Please rewrite the material from the line containing "Open the TOPWEAR breadcrumb link" through the line containing "Looking at the", both included, switching "Shadows" to "Reflections" and keeping everything else as it is. Leave the pictures out of your answer.

Rows from a dataset:
::::

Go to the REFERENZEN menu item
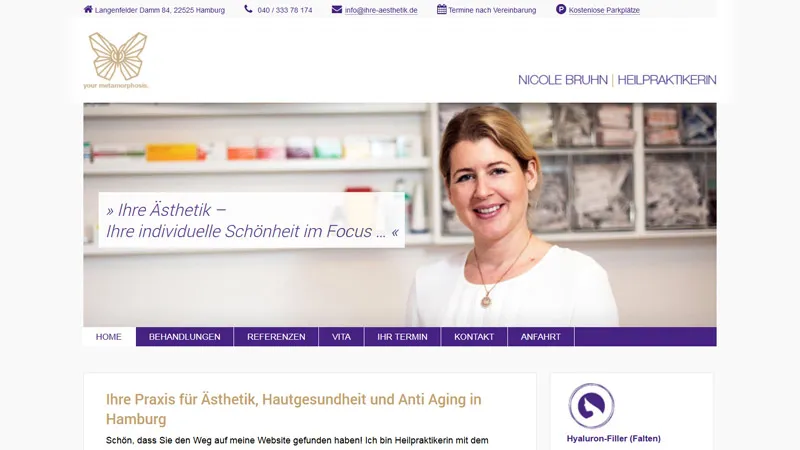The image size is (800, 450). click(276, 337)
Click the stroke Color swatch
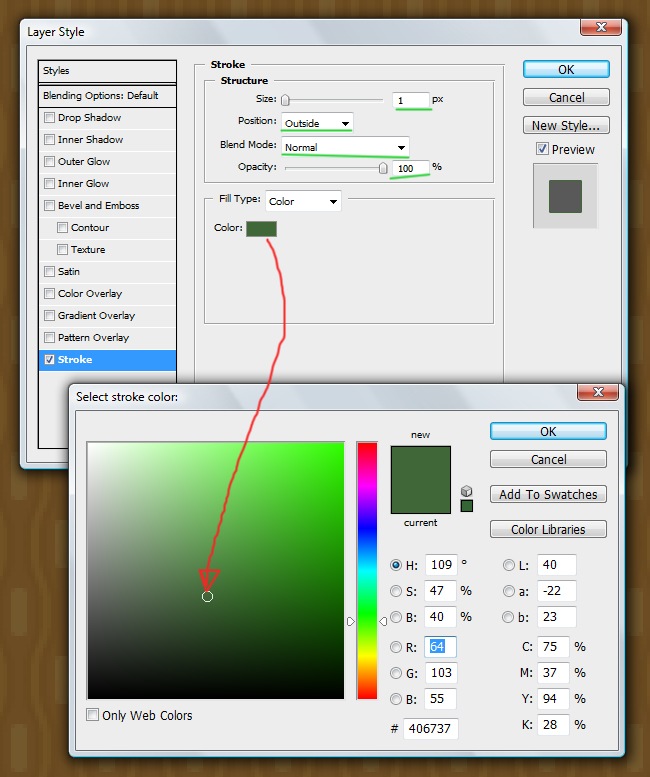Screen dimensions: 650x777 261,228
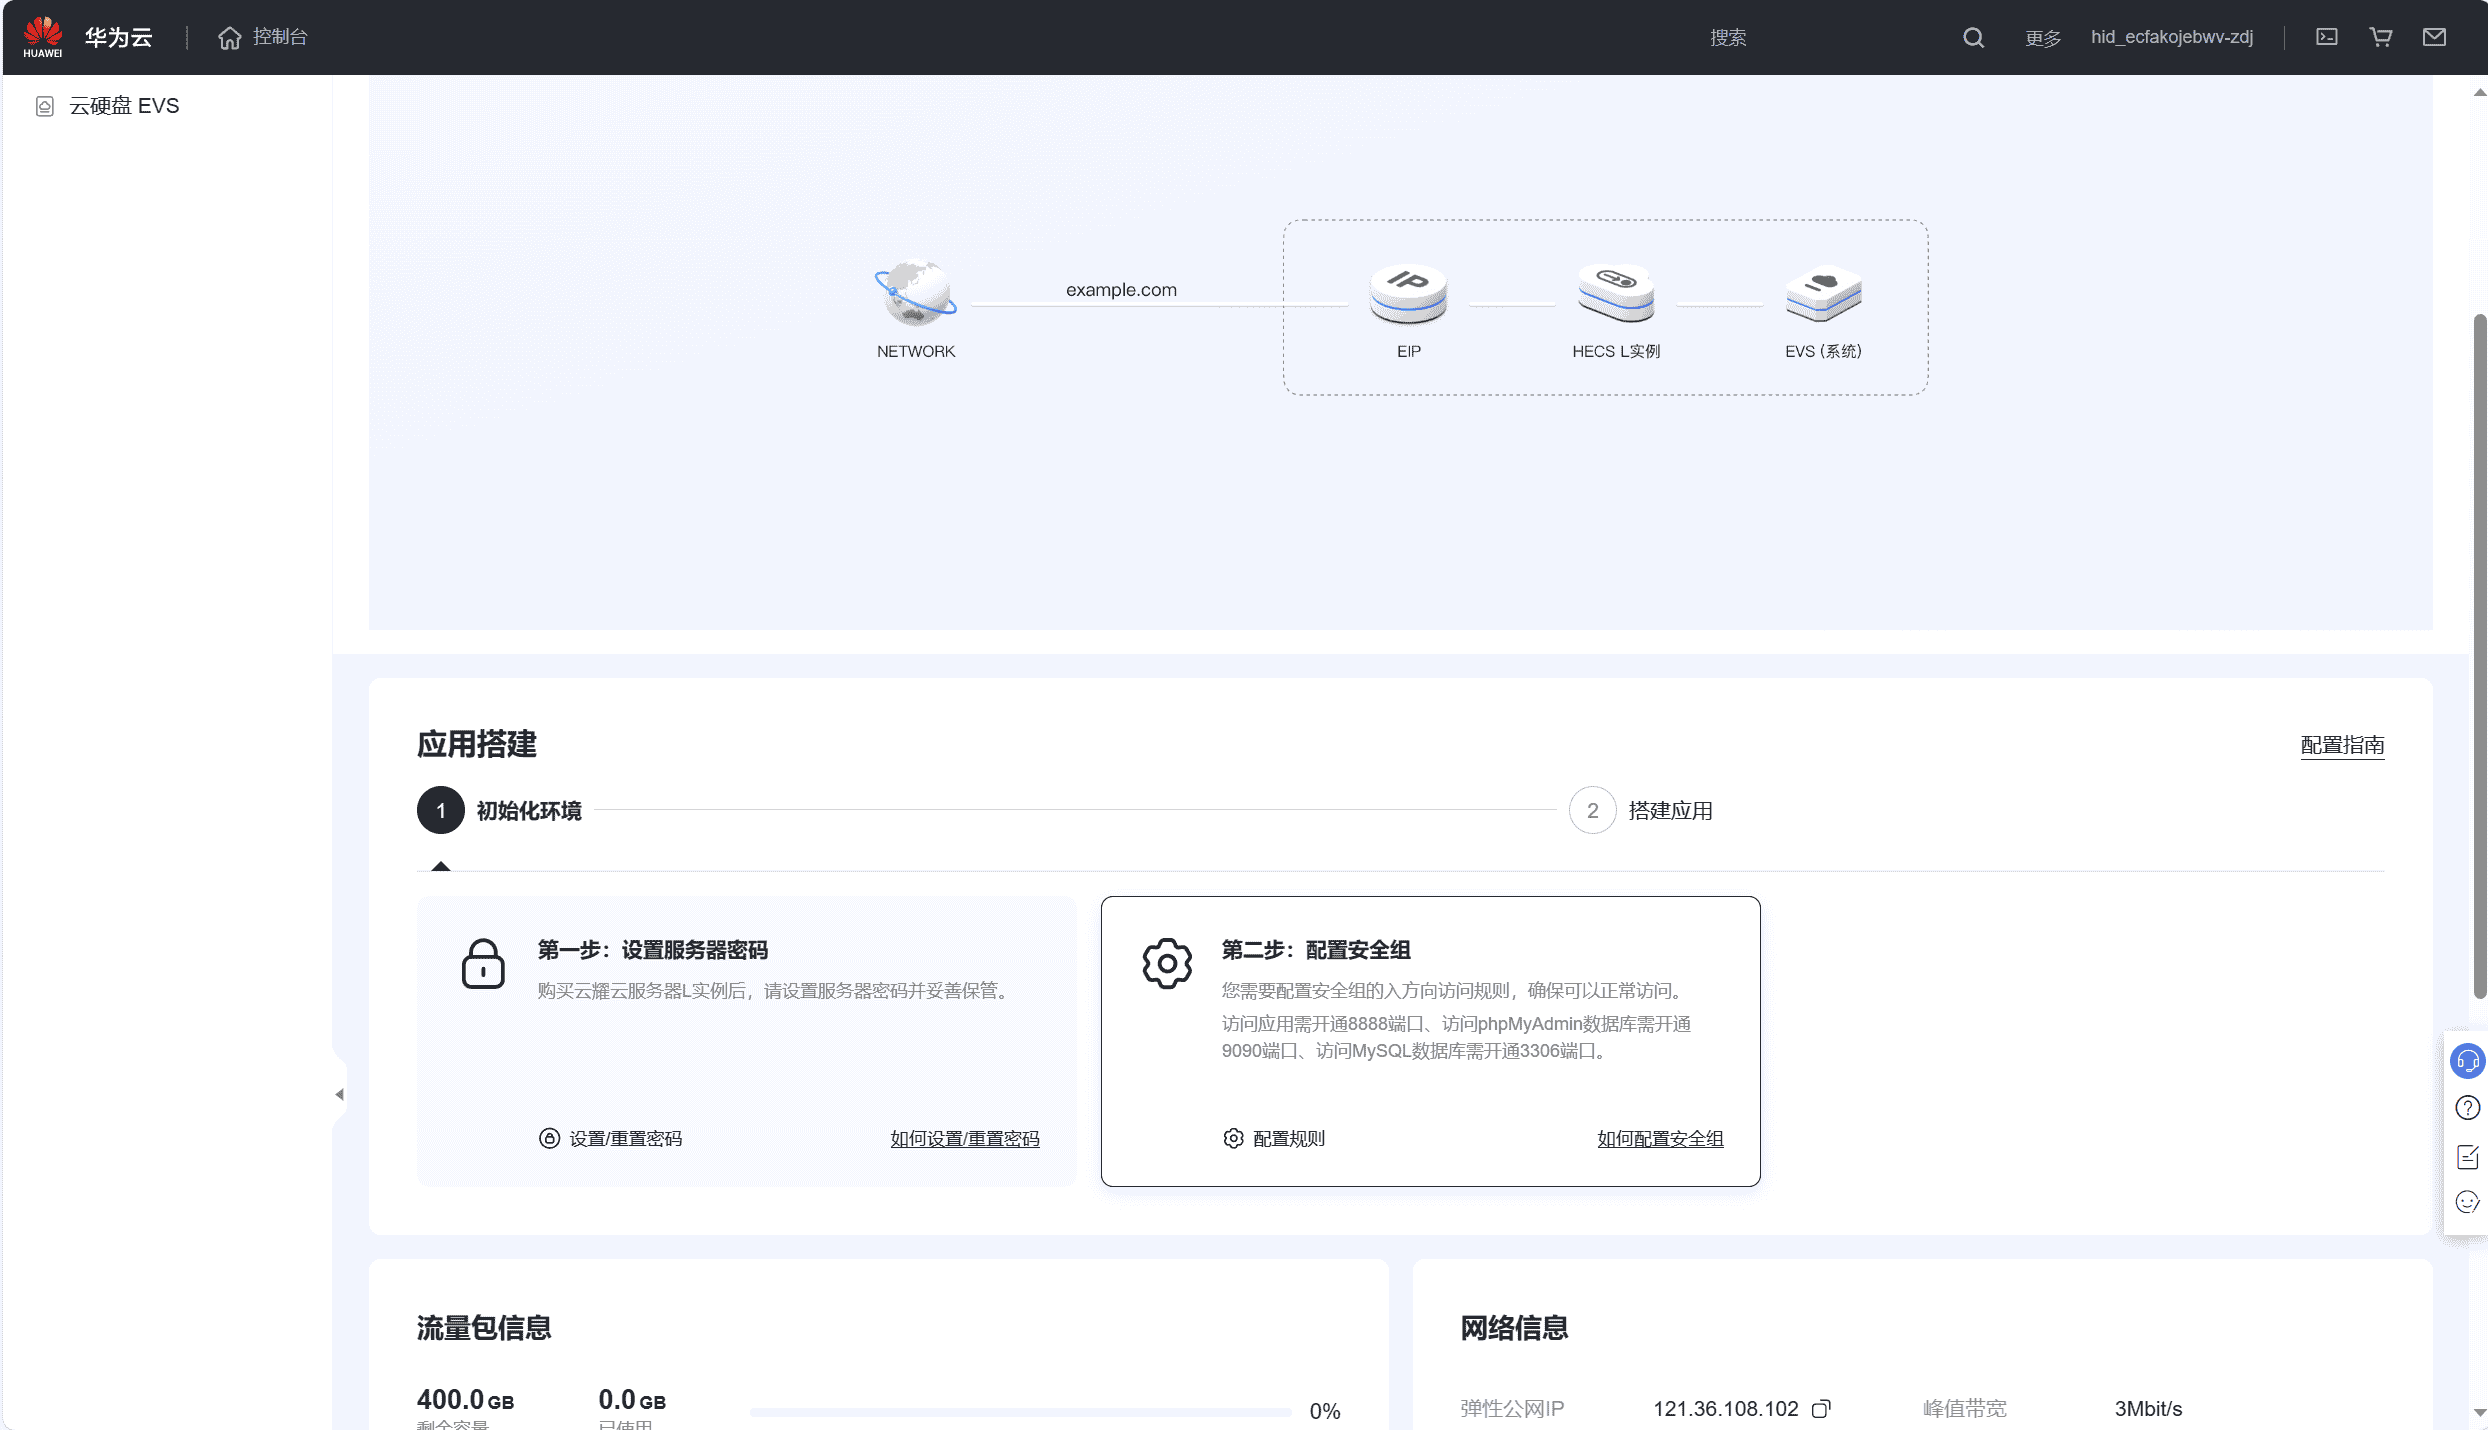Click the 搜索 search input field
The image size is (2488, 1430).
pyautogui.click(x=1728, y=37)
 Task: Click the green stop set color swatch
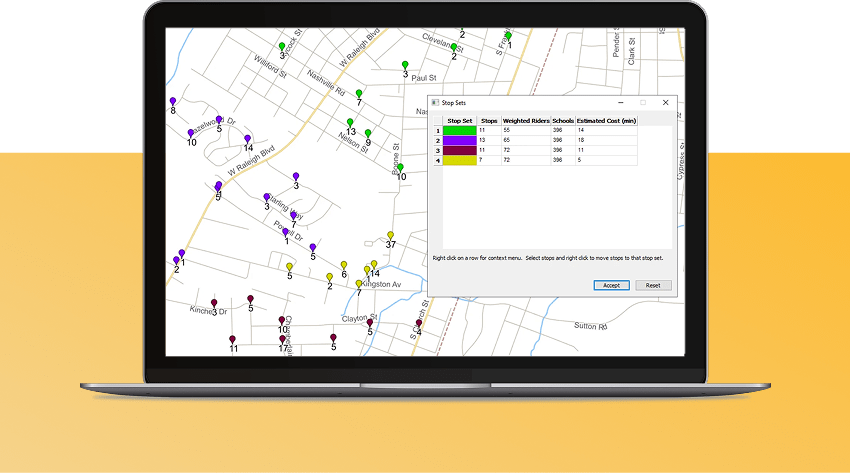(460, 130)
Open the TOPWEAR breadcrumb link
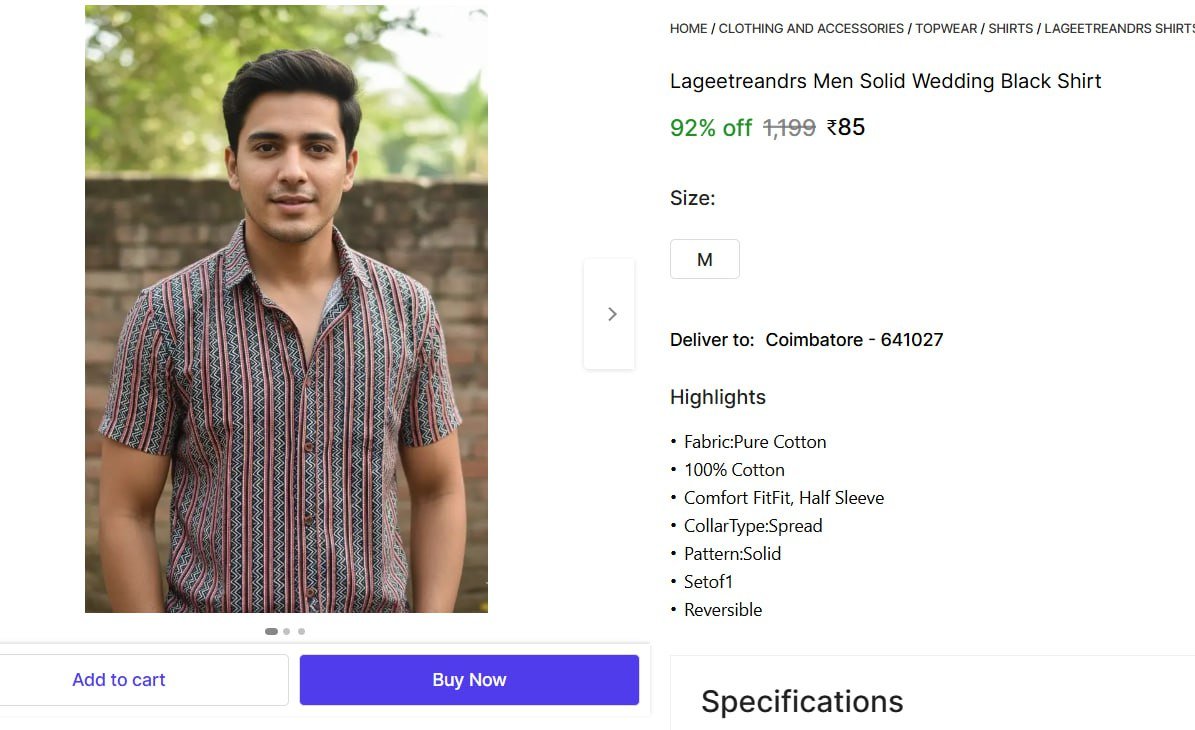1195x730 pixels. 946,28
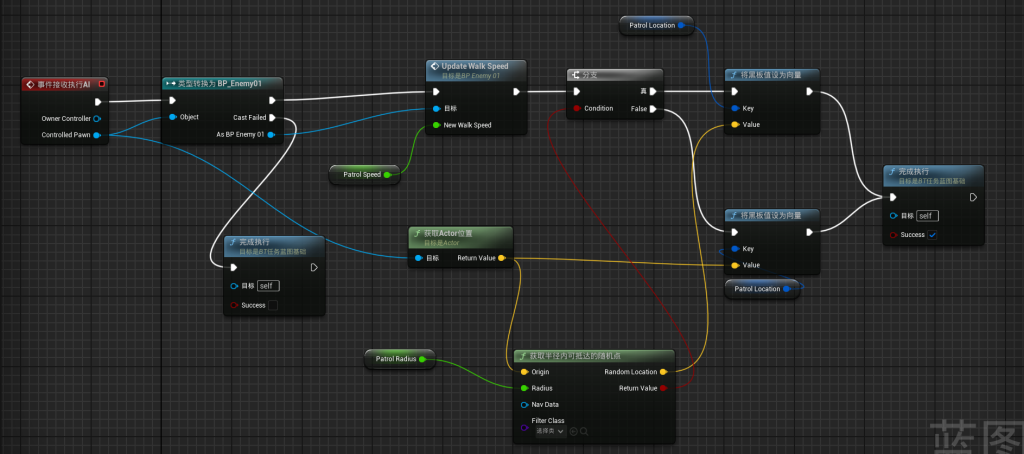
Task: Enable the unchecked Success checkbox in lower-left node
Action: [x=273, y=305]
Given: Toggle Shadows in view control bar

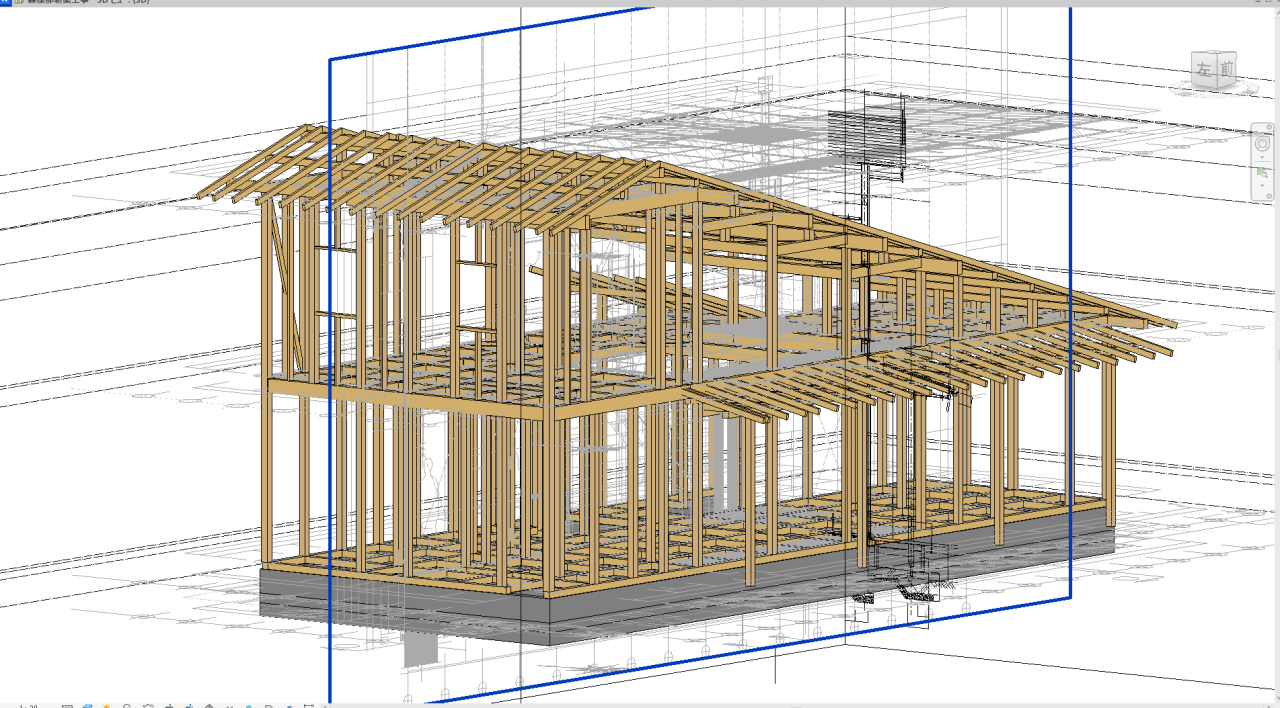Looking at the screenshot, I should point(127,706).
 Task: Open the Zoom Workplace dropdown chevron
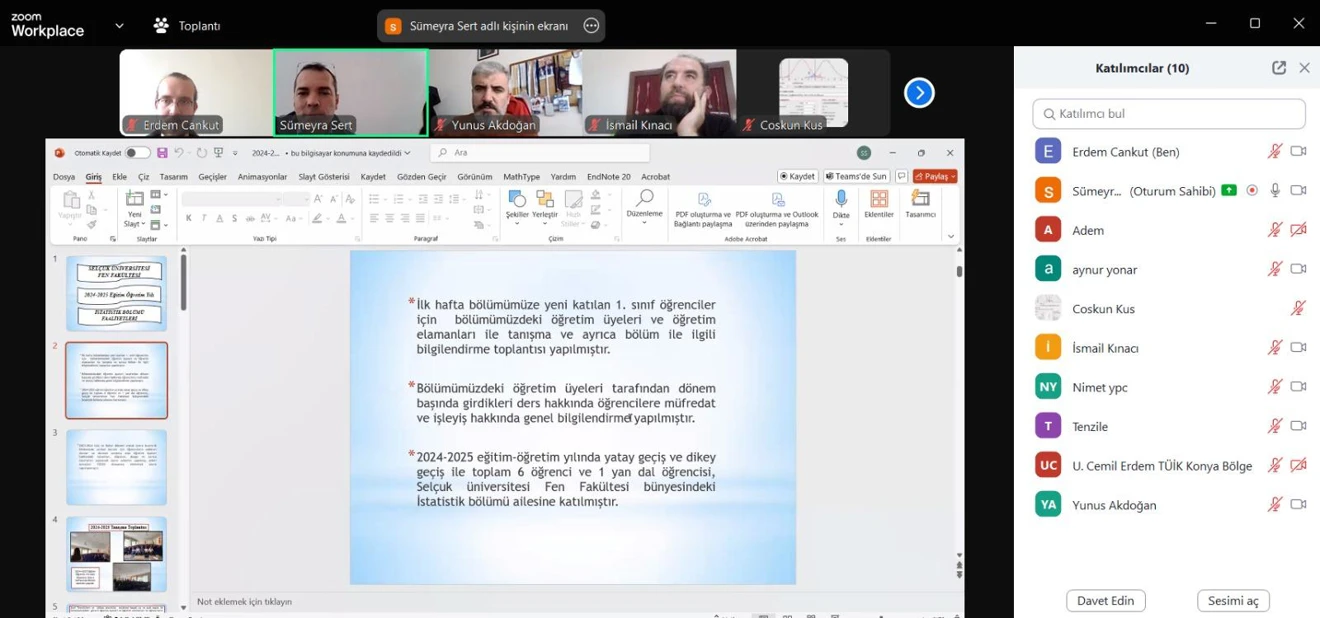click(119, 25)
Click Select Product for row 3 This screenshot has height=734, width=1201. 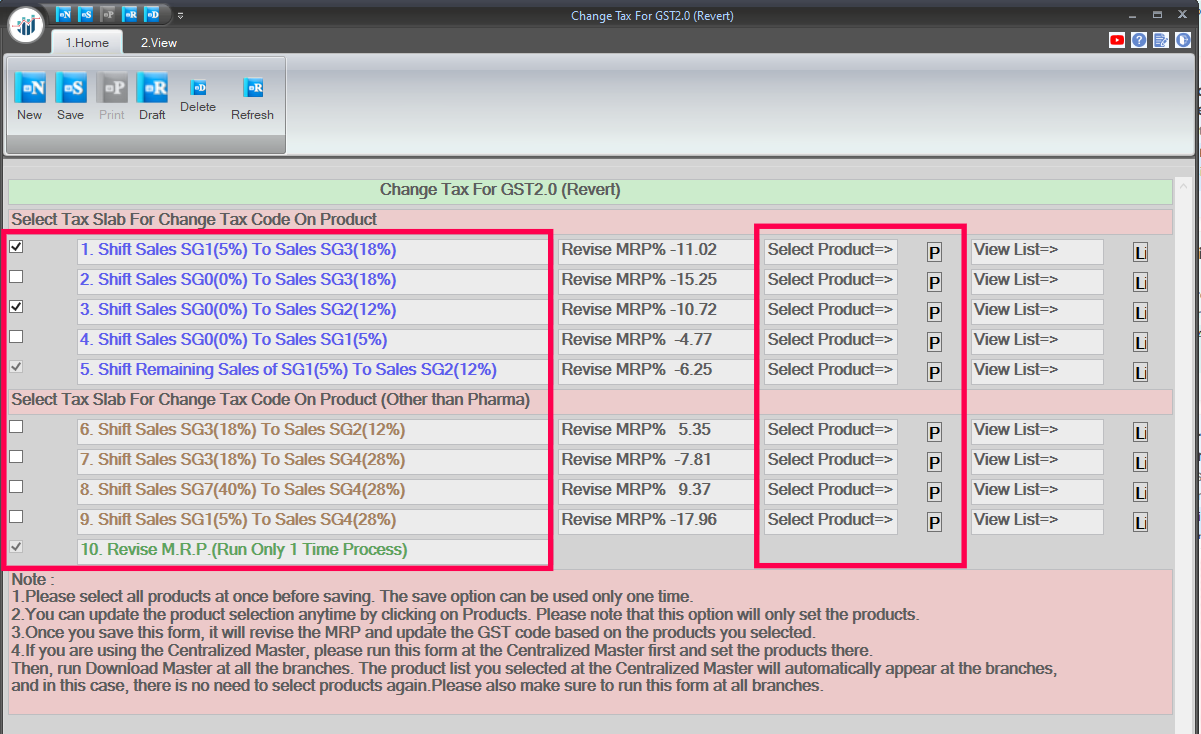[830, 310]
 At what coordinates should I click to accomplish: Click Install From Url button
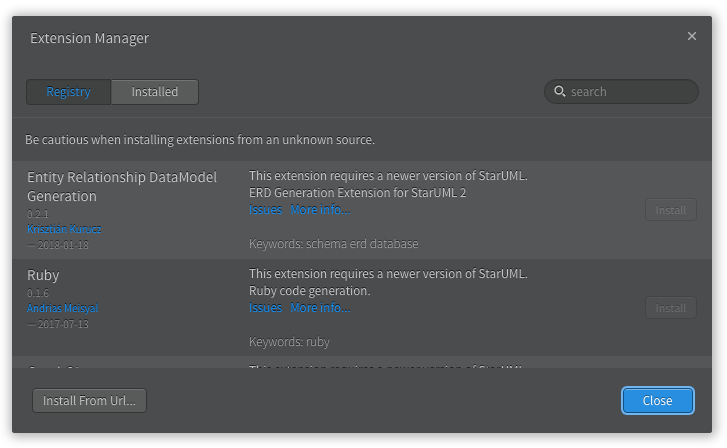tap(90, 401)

::::

**ANSWER TO THIS EXERCISE**
Open the TOPWEAR breadcrumb link
1195x730 pixels. 946,28
Task: Enable the unchecked Success checkbox in lower-left node
Action: [x=273, y=305]
Given: Toggle Reflections in view control bar

Looking at the screenshot, I should point(127,706).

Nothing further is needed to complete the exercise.